Dataset entries:
•••••

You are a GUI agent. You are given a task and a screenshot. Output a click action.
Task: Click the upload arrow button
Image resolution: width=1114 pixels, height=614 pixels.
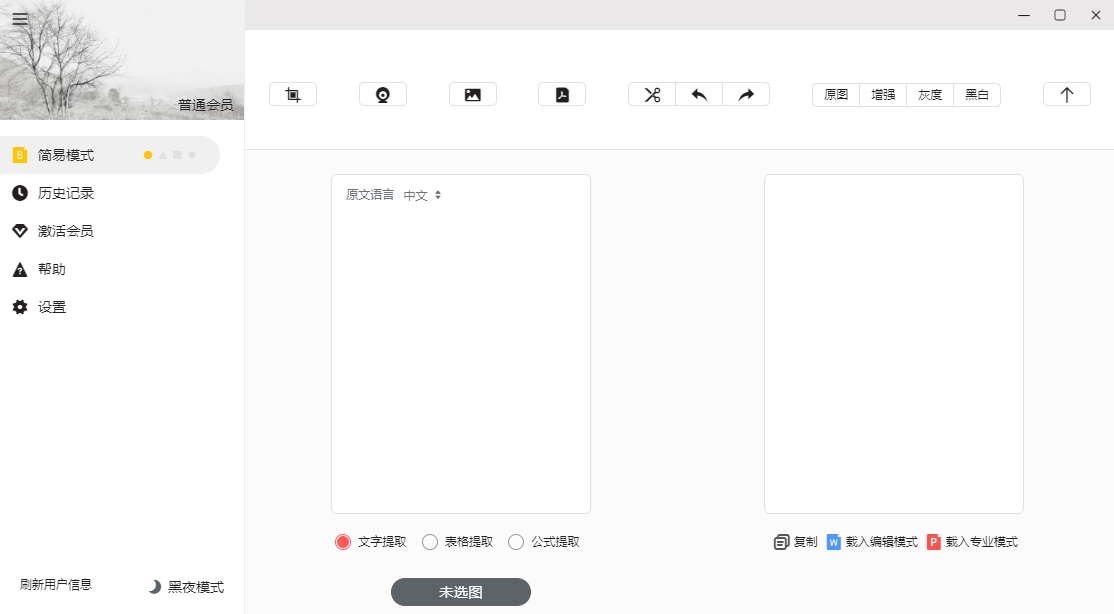[1066, 93]
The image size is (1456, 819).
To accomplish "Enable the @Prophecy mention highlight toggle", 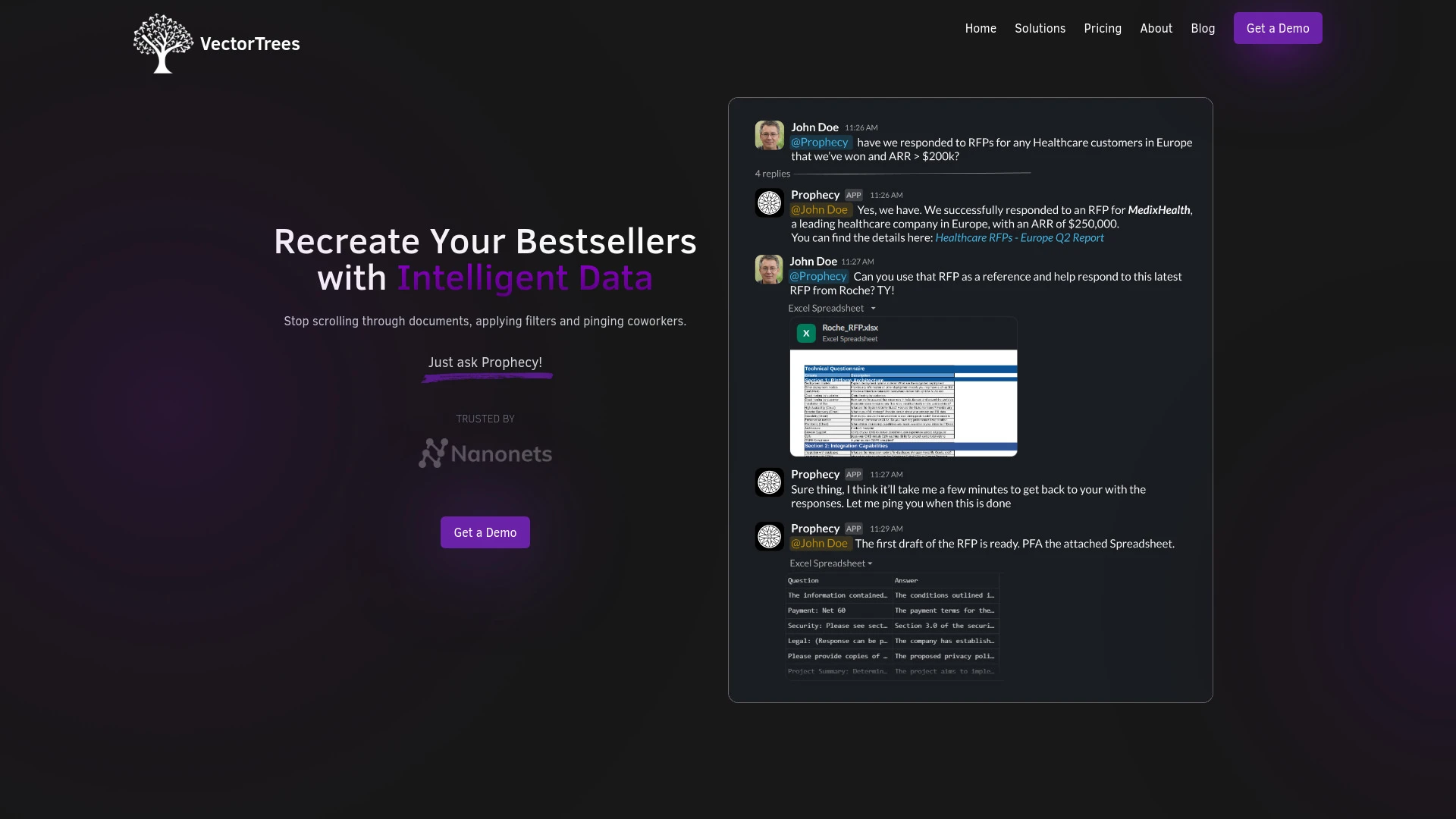I will 820,142.
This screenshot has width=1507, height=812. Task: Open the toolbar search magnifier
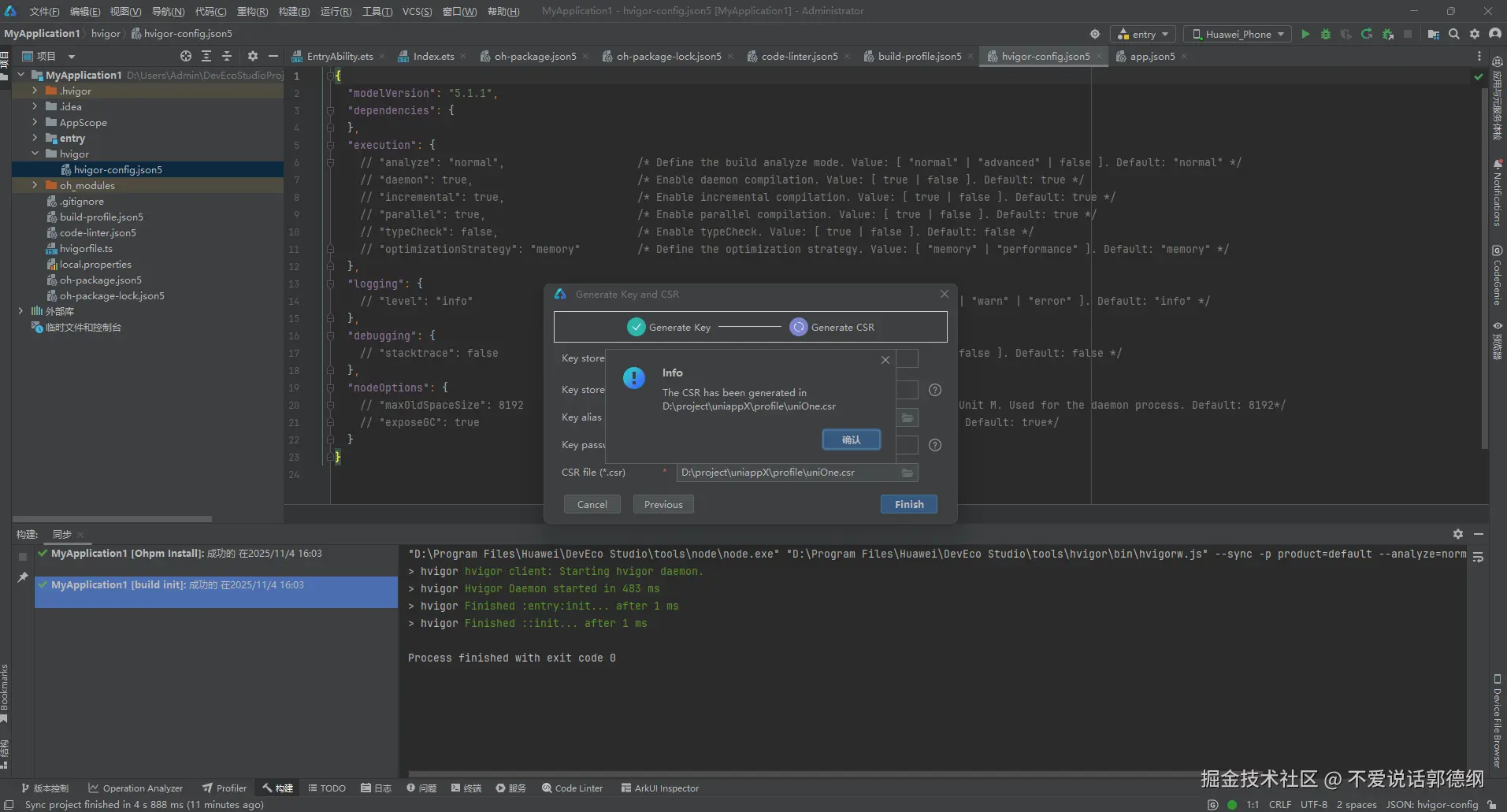coord(1454,34)
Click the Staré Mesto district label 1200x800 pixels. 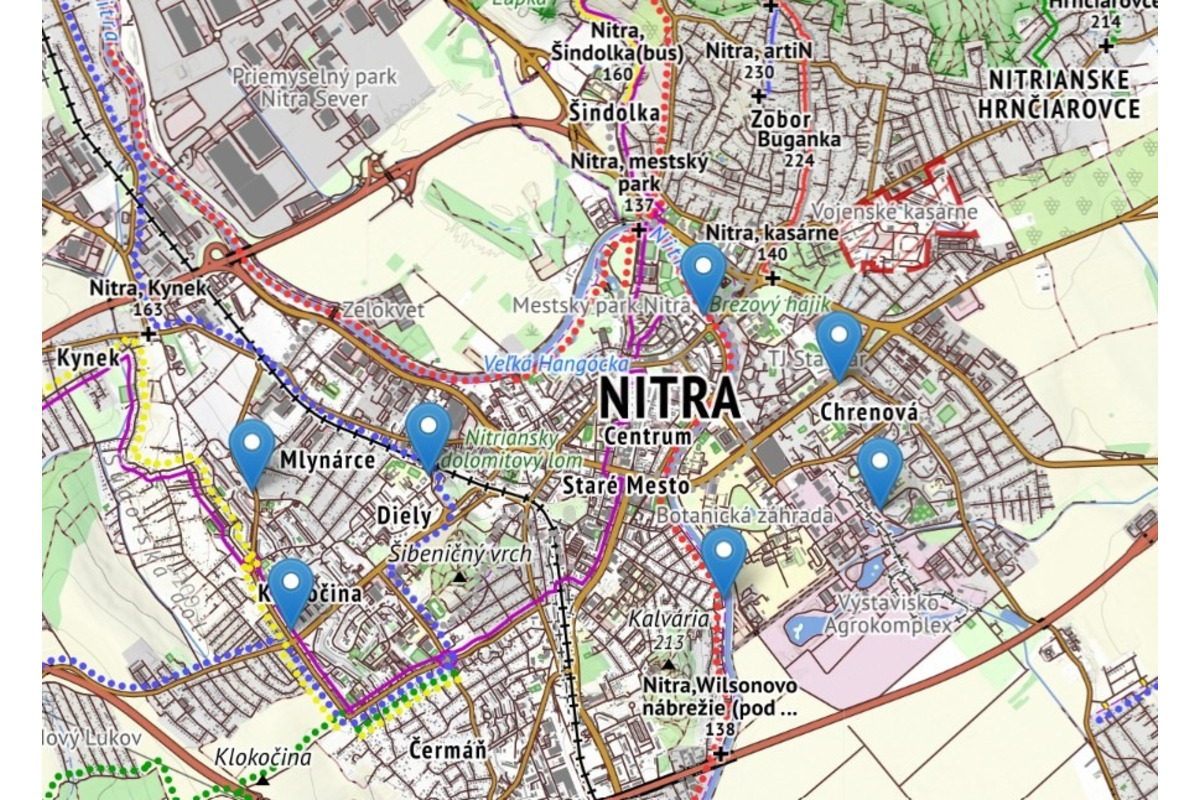[x=625, y=486]
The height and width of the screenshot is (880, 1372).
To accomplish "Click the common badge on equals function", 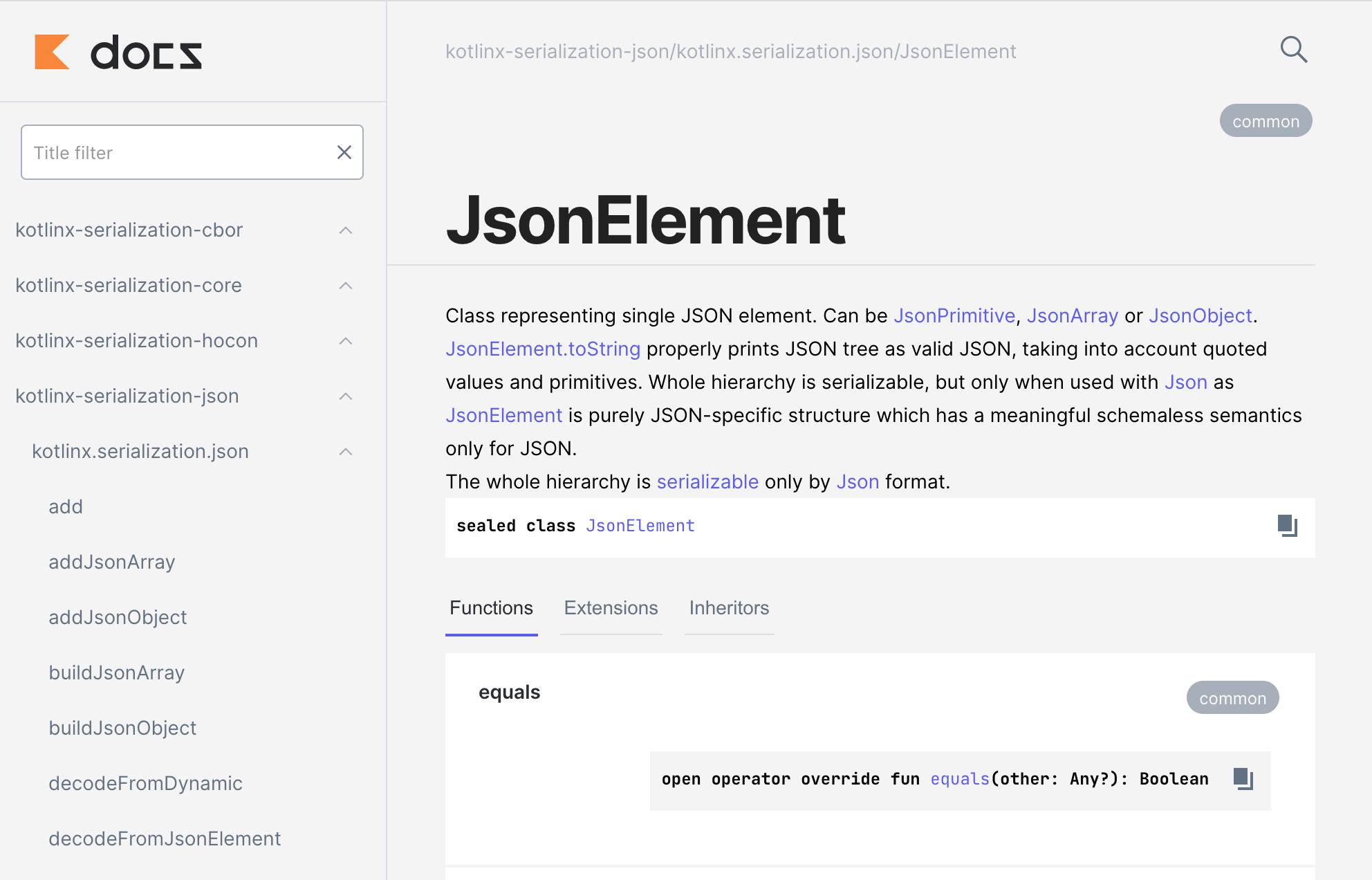I will coord(1232,697).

•••••

Print the lines from the beginning of the records up to and including the line containing "The image size is (1456, 819).", word for word, with no pictures.

### ANSWER FOR THE TASK:
You are a GUI agent. You are given a task and a screenshot. Output a click action.
Task: Click the upload arrow button
Image resolution: width=1114 pixels, height=614 pixels.
[1066, 93]
The image size is (1456, 819).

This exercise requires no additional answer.